— DESCRIPTION OF THE TASK —
Arrange the lines below as a JSON list of strings, with one string per line and no blank lines. Leave the pictures out of your answer.

--- Start of GIVEN DATA ---

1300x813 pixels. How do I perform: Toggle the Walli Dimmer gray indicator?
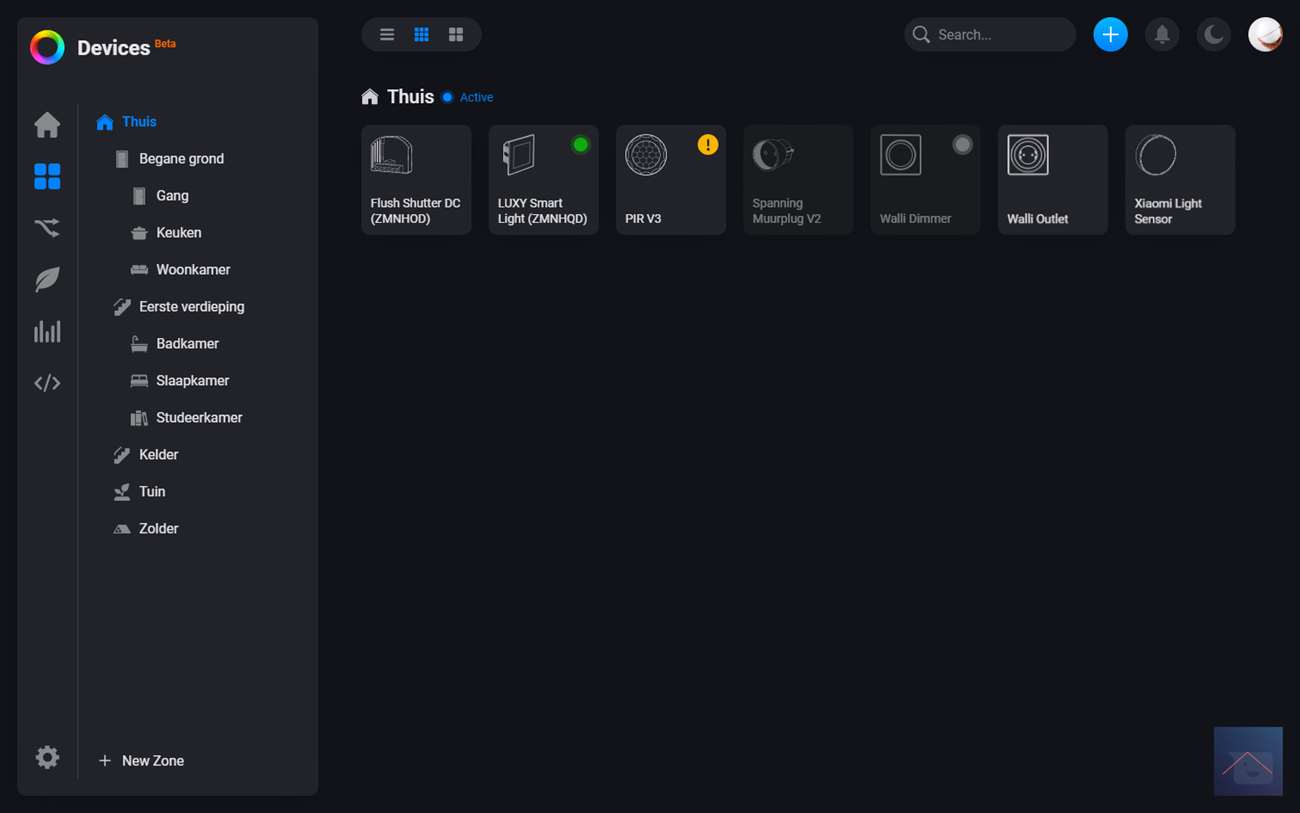962,145
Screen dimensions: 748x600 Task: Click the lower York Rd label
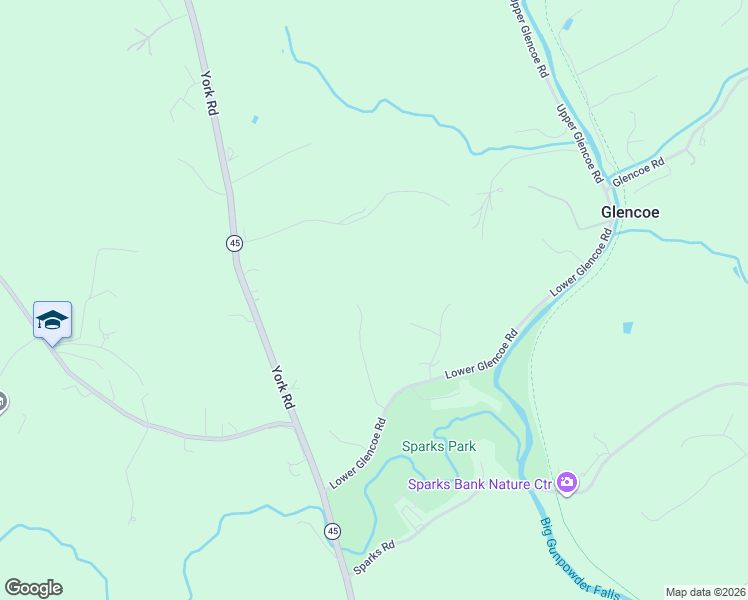(283, 387)
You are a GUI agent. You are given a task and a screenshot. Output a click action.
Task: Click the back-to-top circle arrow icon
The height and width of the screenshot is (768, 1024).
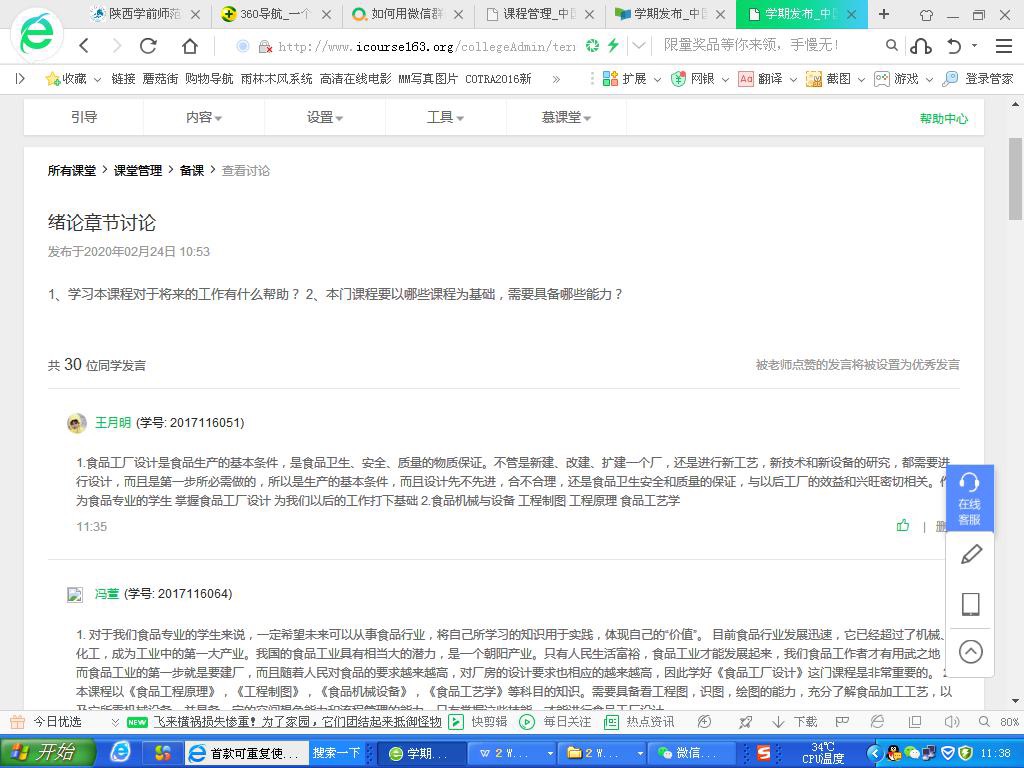coord(970,652)
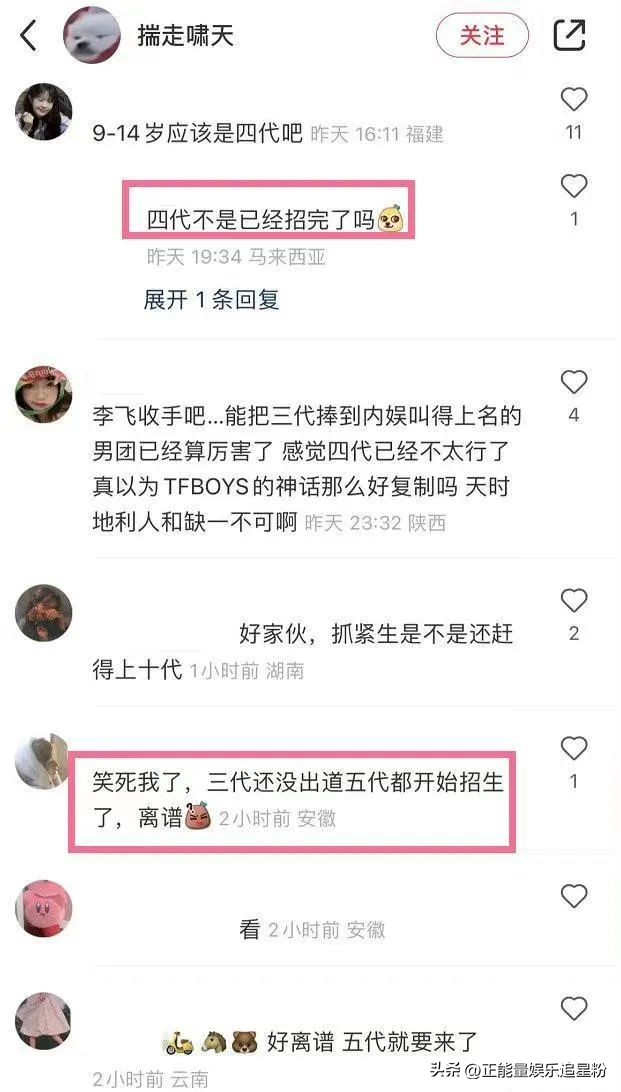Go back using the top-left arrow
The image size is (621, 1092).
[x=28, y=36]
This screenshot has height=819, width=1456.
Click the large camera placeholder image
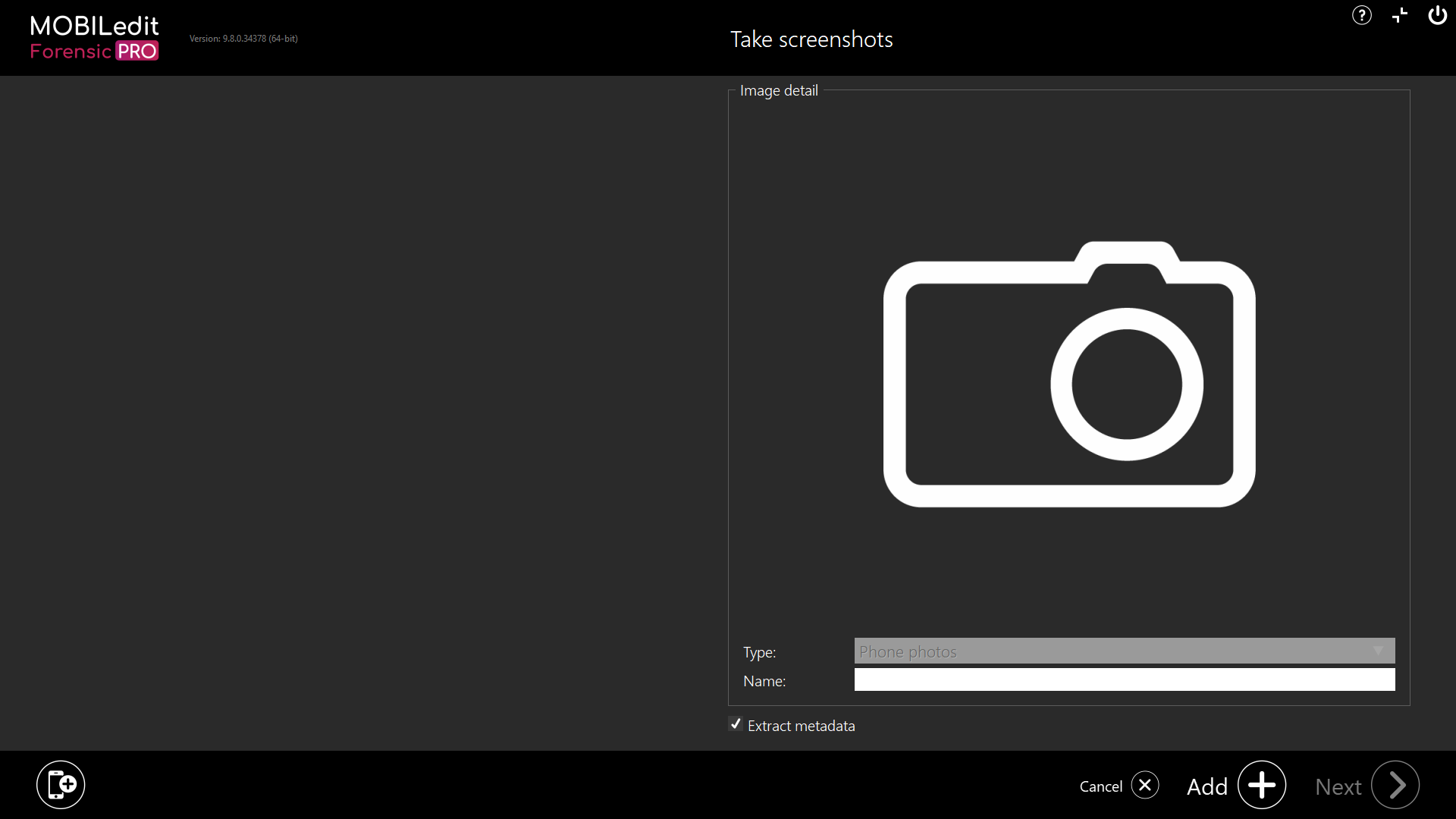pos(1069,375)
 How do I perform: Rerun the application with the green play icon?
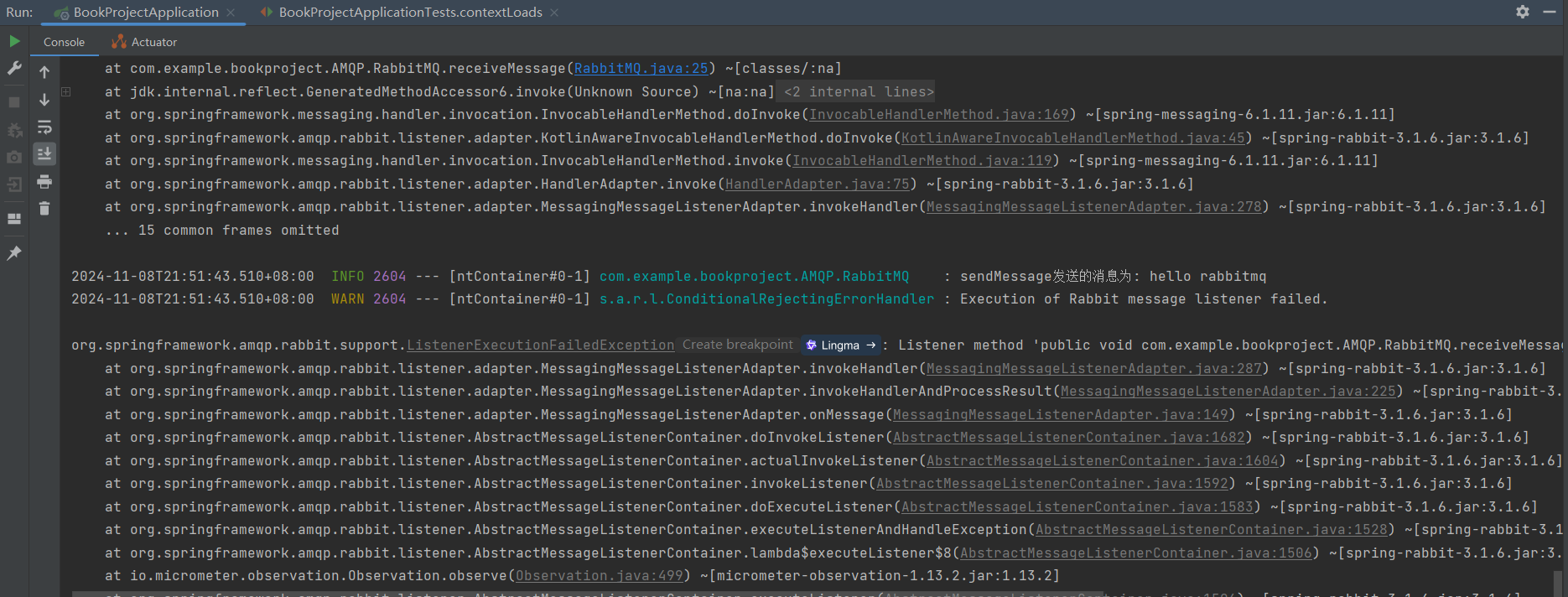tap(14, 41)
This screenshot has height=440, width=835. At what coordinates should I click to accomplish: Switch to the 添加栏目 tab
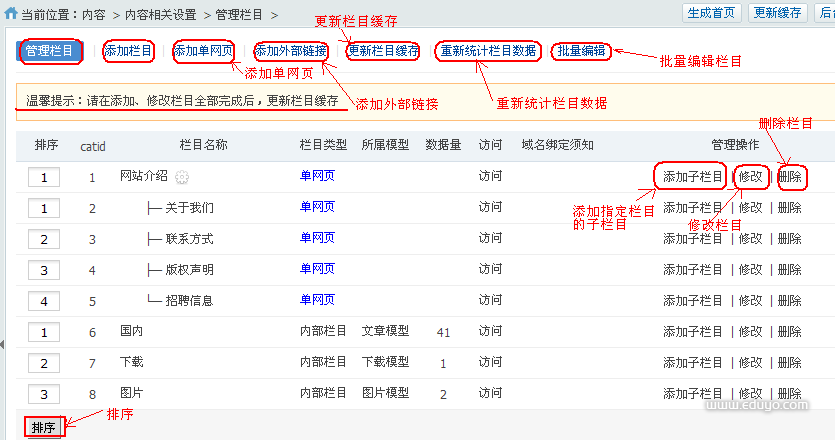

--- End of GIVEN DATA ---

— PROBLEM SOLUTION —
[
  "1300x813 pixels. How do I perform: Toggle the Walli Dimmer gray indicator?",
  "962,145",
  "Screen dimensions: 748x600 Task: Click the lower York Rd label",
  "(283, 387)",
  "You are a GUI agent. You are given a task and a screenshot. Output a click action.",
  "Task: Click the back-to-top circle arrow icon",
  "The height and width of the screenshot is (768, 1024).",
  "coord(970,652)",
  "Go back using the top-left arrow",
  "The image size is (621, 1092).",
  "[x=28, y=36]",
  "This screenshot has height=819, width=1456.",
  "Click the large camera placeholder image",
  "pos(1069,375)",
  " How do I perform: Rerun the application with the green play icon?",
  "tap(14, 41)",
  "This screenshot has height=440, width=835. At what coordinates should I click to accomplish: Switch to the 添加栏目 tab"
]